Nrf2 signaling pathway activation through Keap1-dependent and -independent mechanisms in response to acute benzo[a]pyrene exposure in Mytilus coruscus.

The presence of benzo[a]pyrene (BaP), a highly lipophilic polycyclic aromatic hydrocarbon (PAH), in aquatic environments poses significant threats to marine organisms. Despite the established role of the Nrf2-Keap1 signaling pathway in mitigating oxidative stress, the specific mechanisms underlying Nrf2 activation in response to BaP exposure in marine bivalves remain unclear. Herein, we explored the dual activation mechanisms of the Nrf2 pathway in Mytilus coruscus through both in vivo and in vitro experiments under 50 μg/L and 16 μM BaP exposure respectively. Then, we examined the variation of key genes associated with Nrf2-Keap1 signaling pathway and antioxidant response element (ARE) after Keap1 knockdown. The results showed that BaP exposure significantly upregulated McNrf2 expression, which was further enhanced by Keap1 knockdown. Additionally, we identified a Keap1-independent mechanism involving Protein Kinase C (PKC) and glycogen synthase kinase-3β (GSK-3β), where PKC knockdown reduced Nrf2 expression and antioxidant defenses, whereas GSK-3β knockdown increased Nrf2 activity.
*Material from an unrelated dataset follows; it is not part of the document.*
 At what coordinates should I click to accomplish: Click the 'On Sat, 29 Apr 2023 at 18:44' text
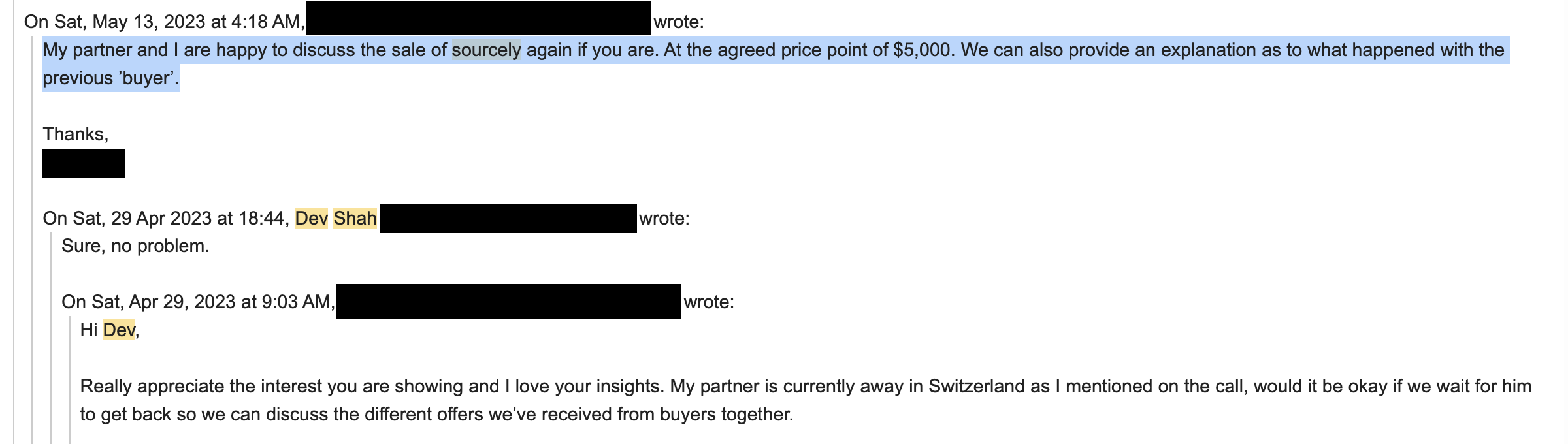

These findings indicate that Nrf2 activation through both Keap1-dependent and -independent pathways plays a critical role in enhancing antioxidant enzyme activities, reducing reactive oxygen species (ROS) levels, and increasing total antioxidant capacity in M. coruscus exposed to BaP. Our study fills an important gap in understanding Nrf2 signaling in marine bivalves, with broader significance for elucidating the adaptive mechanisms employed by aquatic organisms against environmental pollutants.